The present dearth of financial support is undoubtedly a consequence of the need of our large banks to reduce their leverage—they have been endeavouring to improve their reserve ratios by limiting their lending. The manner in which they are doing this has caused acute distress among many small enterprises. A recent edition of the BBC’s “File on Four” radio programme, “Default by Design?”, bore witness to this. The programme focused its attention on the practices of RBS, the Royal Bank of Scotland, 80% of which has been in public ownership since it was rescued from insolvency. The Tomlinson inquiry, which was briefed by Vince Cable to investigate the practices of the bank, has alleged that it has been sinking good businesses so that it can profit from their demise. The BBC programme provided evidence to substantiate this allegation, and some startling malfeasance was revealed. A subsidiary agency of the bank was able to acquire the assets of businesses that had been driven into financial difficulties by the effect of the interest rate swaps that the bank itself had foisted on the businesses.

Modern bankers deal with small businesses in a manner that differs markedly from traditional practices. Banks have become increasingly remote from local industry and commerce. In the past, a bank manager would be expected to have an intimate knowledge of his business clients and of their enterprises. Within our lifetimes, the number of private clients of banks has increased dramatically, but nowadays they are dealt with, not on a personal basis, but on a statistical or algorithmic basis, and the same methods are applied to small businesses. The algorithms of banking have two aspects. On the one hand, there is the matter of global resource allocation, which determines the size of the funds that are available for lending, as well as the threshold of creditworthiness. The second aspect is the assessment of the creditworthiness of the potential borrowers, which is also described as their default risk.
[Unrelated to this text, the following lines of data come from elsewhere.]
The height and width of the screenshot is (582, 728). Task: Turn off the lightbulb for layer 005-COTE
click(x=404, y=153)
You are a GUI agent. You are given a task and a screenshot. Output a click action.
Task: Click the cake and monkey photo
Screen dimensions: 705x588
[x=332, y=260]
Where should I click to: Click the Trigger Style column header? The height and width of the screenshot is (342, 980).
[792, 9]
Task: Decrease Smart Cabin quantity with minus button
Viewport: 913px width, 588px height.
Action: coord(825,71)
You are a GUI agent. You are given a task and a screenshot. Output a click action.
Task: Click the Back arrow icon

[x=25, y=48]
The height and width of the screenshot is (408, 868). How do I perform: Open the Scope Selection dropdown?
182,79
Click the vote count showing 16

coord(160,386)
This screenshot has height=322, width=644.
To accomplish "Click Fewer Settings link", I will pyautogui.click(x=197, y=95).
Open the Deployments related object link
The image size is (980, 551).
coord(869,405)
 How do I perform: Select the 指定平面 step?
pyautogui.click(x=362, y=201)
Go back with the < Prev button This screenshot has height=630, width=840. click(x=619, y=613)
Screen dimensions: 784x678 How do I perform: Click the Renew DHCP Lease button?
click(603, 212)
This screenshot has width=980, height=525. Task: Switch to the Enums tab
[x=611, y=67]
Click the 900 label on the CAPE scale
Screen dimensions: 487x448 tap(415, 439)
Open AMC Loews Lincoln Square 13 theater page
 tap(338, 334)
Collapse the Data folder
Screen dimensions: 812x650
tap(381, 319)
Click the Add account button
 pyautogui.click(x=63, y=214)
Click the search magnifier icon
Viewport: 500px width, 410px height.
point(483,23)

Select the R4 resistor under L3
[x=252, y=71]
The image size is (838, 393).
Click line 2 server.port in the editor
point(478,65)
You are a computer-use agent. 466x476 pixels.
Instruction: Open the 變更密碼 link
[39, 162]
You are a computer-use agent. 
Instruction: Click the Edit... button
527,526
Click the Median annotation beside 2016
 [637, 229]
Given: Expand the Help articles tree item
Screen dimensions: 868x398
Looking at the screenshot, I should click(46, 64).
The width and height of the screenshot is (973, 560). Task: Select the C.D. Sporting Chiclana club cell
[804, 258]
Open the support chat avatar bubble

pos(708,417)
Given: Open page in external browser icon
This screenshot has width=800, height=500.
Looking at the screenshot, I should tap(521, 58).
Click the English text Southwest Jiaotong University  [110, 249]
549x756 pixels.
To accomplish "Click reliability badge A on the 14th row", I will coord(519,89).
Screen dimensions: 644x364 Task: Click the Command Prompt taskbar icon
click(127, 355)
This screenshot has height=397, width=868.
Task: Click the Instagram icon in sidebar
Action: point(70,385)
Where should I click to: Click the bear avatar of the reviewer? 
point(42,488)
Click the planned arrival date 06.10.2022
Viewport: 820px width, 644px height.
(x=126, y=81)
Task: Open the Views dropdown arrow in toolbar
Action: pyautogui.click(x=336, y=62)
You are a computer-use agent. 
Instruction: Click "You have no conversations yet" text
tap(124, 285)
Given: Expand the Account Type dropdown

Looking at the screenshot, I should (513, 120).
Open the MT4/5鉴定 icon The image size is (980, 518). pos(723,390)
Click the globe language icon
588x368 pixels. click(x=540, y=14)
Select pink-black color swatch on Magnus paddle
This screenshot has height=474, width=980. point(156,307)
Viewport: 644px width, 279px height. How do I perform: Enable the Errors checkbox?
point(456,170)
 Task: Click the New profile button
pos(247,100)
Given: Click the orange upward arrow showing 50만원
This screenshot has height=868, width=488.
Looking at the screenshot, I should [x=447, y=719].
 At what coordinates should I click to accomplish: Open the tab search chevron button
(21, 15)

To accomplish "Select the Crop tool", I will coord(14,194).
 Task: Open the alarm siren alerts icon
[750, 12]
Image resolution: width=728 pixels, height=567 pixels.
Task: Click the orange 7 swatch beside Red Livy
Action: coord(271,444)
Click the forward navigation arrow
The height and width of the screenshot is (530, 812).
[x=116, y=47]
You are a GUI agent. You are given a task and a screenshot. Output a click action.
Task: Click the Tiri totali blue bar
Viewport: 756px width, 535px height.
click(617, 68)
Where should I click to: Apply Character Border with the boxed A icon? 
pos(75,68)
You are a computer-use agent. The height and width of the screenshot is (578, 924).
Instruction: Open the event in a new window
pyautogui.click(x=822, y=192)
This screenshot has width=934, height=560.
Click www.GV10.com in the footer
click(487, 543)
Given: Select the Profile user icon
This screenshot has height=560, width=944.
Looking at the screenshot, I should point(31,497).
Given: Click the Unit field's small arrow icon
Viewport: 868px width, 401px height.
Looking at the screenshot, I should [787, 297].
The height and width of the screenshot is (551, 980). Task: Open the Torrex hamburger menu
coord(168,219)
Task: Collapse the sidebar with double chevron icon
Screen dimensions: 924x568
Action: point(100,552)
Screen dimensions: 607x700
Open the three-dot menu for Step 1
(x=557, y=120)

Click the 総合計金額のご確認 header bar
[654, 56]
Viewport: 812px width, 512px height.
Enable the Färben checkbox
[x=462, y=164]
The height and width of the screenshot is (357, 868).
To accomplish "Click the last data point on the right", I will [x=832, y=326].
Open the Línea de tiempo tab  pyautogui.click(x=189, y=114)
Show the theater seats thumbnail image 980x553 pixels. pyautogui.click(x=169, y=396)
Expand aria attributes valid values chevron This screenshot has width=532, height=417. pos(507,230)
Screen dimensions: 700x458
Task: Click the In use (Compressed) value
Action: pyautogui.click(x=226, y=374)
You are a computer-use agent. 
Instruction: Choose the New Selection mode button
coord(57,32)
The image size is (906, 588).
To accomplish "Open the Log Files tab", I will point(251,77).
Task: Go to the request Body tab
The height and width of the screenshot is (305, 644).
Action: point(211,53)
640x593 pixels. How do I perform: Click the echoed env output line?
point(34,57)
A callow young manager can nowadays handle the essential decision in respect of a loan application by a small business in a seemingly objective manner that requires no expert knowledge on his part. The decision depends on a credit score that is formed from an additive combination of measured attributes, both numerical and categorical, that are recorded in a computerised database. The aggregate score is compared to a threshold value, and the request for a loan is granted only if the threshold is surpassed. The typical basis for such decisions is a statistical analysis that covers a large sample of cases. This is a decidedly obtuse way of going about the business.

It is an undoubted statistical fact that a large proportion of start-up businesses are bound to fail. On the other hand, it is among such businesses that the most dynamic elements of a developing economy will be found. It used to be the task of a bank manager to exercise his judgment in discriminating between the businesses that would be viable and those that were bound to fail. The effect of the algorithmic approach is to deny funding to the majority of start-up enterprises on the grounds of the high rate of mortality of the group as a whole. This is profoundly injurious to our future prosperity and to the prospects for employment.

Another dire consequence of the modern approach can arise when, on account of a need to reduce its leverage ratio, a bank such as RBS decides to heighten the threshold that is applied to credit ratings. A group of businesses will then become liable to have their loan facilities withdrawn. It seems that RBS is far more adept at driving its decisions to foreclose on such businesses than it is in assessing their true prospects.

A hit squad called the Global Restructuring Group resides within the bank. The group is intended ostensibly to get businesses back in shape by providing helpful advice and, possibly, by restructuring the loans. Its true purpose seems to be to foreclose on those businesses in a manner that will be most profitable to the bank. This is the kind of abuse that the Labour Party has in mind when it calls for the restructuring of banks and the establishment of new banks to compete with the existing ones.